By Store Brands - 06/18/2014

Many Americans say they want to support socially responsible companies. And even when these companies’ products cost more, shoppers are putting their money where their mouth is, according to a new global study from Nielsen.

The New York-based market researcher noted that 42 percent of Americans surveyed said they strongly agree or somewhat agree with the statement, “I am willing to pay extra for products and services that come from companies who are committed to positive social and environmental impact.” At the same time, 40 percent of Americans surveyed said they purchased a product or service in the past six months because they knew that the company is committed to positive social and environmental impact.

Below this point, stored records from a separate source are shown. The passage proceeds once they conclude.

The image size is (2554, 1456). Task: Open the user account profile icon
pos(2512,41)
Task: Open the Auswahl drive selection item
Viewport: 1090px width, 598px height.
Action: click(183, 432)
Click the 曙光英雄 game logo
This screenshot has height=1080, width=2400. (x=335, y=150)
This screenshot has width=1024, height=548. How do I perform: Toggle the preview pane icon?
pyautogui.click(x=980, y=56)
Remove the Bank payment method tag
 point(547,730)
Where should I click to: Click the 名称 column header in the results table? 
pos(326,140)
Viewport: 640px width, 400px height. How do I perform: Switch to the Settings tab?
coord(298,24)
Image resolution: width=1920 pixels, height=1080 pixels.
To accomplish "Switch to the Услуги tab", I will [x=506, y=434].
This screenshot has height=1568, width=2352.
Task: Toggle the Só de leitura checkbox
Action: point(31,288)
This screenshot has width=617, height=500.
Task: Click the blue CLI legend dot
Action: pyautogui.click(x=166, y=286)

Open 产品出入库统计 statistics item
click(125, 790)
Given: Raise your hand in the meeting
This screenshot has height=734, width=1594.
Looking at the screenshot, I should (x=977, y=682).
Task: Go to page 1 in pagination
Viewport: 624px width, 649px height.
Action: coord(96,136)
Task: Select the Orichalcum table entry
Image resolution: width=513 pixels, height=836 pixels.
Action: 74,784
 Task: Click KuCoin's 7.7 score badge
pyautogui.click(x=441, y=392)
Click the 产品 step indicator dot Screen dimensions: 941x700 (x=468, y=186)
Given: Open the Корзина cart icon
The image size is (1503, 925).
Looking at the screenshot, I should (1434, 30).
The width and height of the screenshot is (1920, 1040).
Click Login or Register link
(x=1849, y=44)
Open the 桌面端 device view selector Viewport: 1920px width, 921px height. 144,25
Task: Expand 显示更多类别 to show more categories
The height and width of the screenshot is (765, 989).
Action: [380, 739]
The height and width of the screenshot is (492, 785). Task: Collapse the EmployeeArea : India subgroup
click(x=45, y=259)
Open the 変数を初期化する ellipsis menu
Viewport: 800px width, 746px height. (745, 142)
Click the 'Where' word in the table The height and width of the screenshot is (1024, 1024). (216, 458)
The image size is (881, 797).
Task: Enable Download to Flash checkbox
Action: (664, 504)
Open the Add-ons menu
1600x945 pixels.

And specific causes matter to many Americans. Nielsen noted that 49 percent of U.S. respondents are “extremely concerned” about buying from companies that help provide access to clean water, the study found. Additionally, 46 percent are “extremely concerned” about buying from companies that try to combat diseases (cancers, diabetes, lung diseases), while 45 percent feel the same way about companies that work to eradicate poverty and hunger, respectively.

How does this translate at checkout? According to Nielsen, consumers pay attention to labels; companies that included sustainability claims on packaging experienced a 2 percent average sales increase versus the 1 percent rise expected by companies without packaging or marketing claims. And companies that promote sustainability through marketing experienced a 5 percent average sales jump.

“It’s no longer a question if consumers care about social impact; consumers do care and show they do through their actions,” said Amy Fenton, global leader of public development and sustainability, Nielsen. “Now the focus is on determining how your brand can effectively create shared value by marrying the appropriate social cause and consumer insights.”